Semiconductors Manipulate Light for Drug Molecule Characterization

A photonic effect in semiconducting helical particles, discovered through a collaboration between the University of Bath and the University of Michigan, could facilitate the use of robotic chemistry to speed the development and screening of pharmaceutical drugs.

The researchers found that twisted semiconductor nanostructures can convert red light into twisted blue light in tiny volumes, which could aid in the development of chiral drugs. The physical quality of chirality can explain whether a drug molecule twists.

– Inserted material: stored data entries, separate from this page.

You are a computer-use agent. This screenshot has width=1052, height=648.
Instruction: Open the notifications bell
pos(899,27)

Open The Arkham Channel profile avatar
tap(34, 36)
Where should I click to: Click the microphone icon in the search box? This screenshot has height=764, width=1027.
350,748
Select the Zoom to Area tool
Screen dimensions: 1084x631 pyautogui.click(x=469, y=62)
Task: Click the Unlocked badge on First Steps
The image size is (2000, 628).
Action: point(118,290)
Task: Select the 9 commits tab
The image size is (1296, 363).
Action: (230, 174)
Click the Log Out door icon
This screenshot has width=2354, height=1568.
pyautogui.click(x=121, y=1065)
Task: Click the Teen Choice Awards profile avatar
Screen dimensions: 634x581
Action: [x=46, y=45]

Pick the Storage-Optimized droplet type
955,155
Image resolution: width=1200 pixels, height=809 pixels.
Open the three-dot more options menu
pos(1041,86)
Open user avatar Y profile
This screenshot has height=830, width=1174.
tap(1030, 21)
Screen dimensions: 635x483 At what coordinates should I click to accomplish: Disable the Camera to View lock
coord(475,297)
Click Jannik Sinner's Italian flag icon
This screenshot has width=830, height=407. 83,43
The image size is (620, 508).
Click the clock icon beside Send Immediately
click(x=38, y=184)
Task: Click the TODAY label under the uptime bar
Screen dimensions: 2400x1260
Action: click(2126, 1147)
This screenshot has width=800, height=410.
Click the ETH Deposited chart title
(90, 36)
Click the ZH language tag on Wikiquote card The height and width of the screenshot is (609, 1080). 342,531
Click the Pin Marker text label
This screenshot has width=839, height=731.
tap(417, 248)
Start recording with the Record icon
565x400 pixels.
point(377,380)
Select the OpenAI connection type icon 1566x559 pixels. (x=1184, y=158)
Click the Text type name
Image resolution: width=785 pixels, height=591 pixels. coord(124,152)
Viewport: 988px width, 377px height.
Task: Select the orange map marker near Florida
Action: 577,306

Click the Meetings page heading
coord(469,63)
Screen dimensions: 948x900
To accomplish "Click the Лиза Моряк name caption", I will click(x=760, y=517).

Similarly, the measurement of chirality, which is a critical analysis to drug discovery and development, can determine which way the molecule twists.

At best, a drug molecule with the wrong twist does nothing; at worst, it can cause harm. The photonic effect discovered by the researchers allows chirality to be measured in volumes that are 10,000× smaller than one cubic millimeter (1 mm³).

To achieve the effect, researchers at the University of Michigan shaped structures made from the semiconductor cadmium telluride into nanoparticles resembling short segments of twisted ribbon. These structures assembled into semiconducting helices at the nanoscale, mimicking the way proteins assemble. When the semiconductor nanoparticles were illuminated with circularly polarized light in red, third-harmonic Mie scattering light streamed out in blue.

“Being illuminated with red light, the small semiconductor helices generate new light that is blue and twisted. The blue light is also emitted in a specific direction, which makes it easy to collect and analyze,” University of Michigan professor Nicholas Kotov said. “The trifecta of unusual optical effects drastically reduces the noise that other nanoscale molecules and particles in biological fluids may cause.”

University of Bath professor Ventsislav Valev said that the researchers can determine the direction of twist (or chirality) of the structures by measuring the blue light.

The photonic effect observed by the researchers can be applied to the rapid analysis of drug molecules and molecule combinations. “Our latest finding does have the potential to link AI algorithms that analyze chemical reactions and robotic arms that prepare chemical mixtures — a process known as high-throughput screening,” Valev said.

Upon illuminating chiral semiconductor nanoparticles with circularly polarized light (red), third-harmonic Mie scattering light streams out (blue). The illustration shows a microplate well in the foreground, while in the background a tested sample receives red laser light and releases twisted blue light. Courtesy of Ventsislav Valev, Kylian Valev, and Lukas Ohnoutek, University of Bath.

High-throughput screening is used to analyze vast libraries of drug molecules. It relies on robots to simultaneously operate a large number of syringes, preparing thousands of chemical mixtures for robotic analysis. The results are fed back to AI algorithms, which determine what mixtures to prepare next, until a useful drug is discovered.

The nanohelices can be mixed with a drug candidate. When they form a lock-and-key structure with the drug, simulating the drug target, the twist of the nanohelices changes.

In high-throughput screening, a tiny sample of each compound fills a well on a microplate. A plate the size of a chocolate bar can contain a thousand wells, each as small as 1 mm³. The more wells a plate holds, the more chemical compounds can be analyzed in a single hit. The photonic effect allows chirality to be measured in volumes that are 10,000× times smaller than 1 mm³, supporting the speed of high-throughput screening.

“To meet the requirements of the emerging robotized chemistry, wells are getting really tiny — too small for current analytical methods,” Valev said. “So, fundamentally new methods are needed to analyze would-be drugs.”

“The small volumes possible for registration of these effects are the game-changing property that enables the researchers to use very small amounts of expensive drugs and collect thousands times more data,” Kotov said.

Valev said that most new drugs entering the market and the majority of old drugs are chiral.

“Therefore, it is especially important to be able to measure chirality in tiny volumes of less than 1 mm³, which is about the size of a cube with sides of the thickness of a credit card,” he said.

The researchers recorded third-harmonic Mie scattering on illuminated helices with 1065-, 1095-, and 1125-nm laser beams. The intensity was around 10× higher in the forward direction than sideways. The third-harmonic ellipticity was as high as 3°, which the researchers attributed to the interference of chiral and achiral effective, nonlinear susceptibility tensor components.

According to the team, its results chart a path for rapid high-throughput chiroptical characterization of tiny sample volumes. “Although the structures that we measured so far are much larger than typical pharmaceuticals, we have proven that the physical effect is real, so in principle, applications to molecules and especially drugs are now only a question of technological development,” Valev said.

The University of Michigan has filed for patent protection and is seeking partners to bring the new technology to market. Members of the team said that the generation of the blue light from red could also be helpful in drug development in samples approaching the complexity of biological tissues.

The research was published in Nature Photonics (www.doi.org/10.1038/s41566-021-00916-6).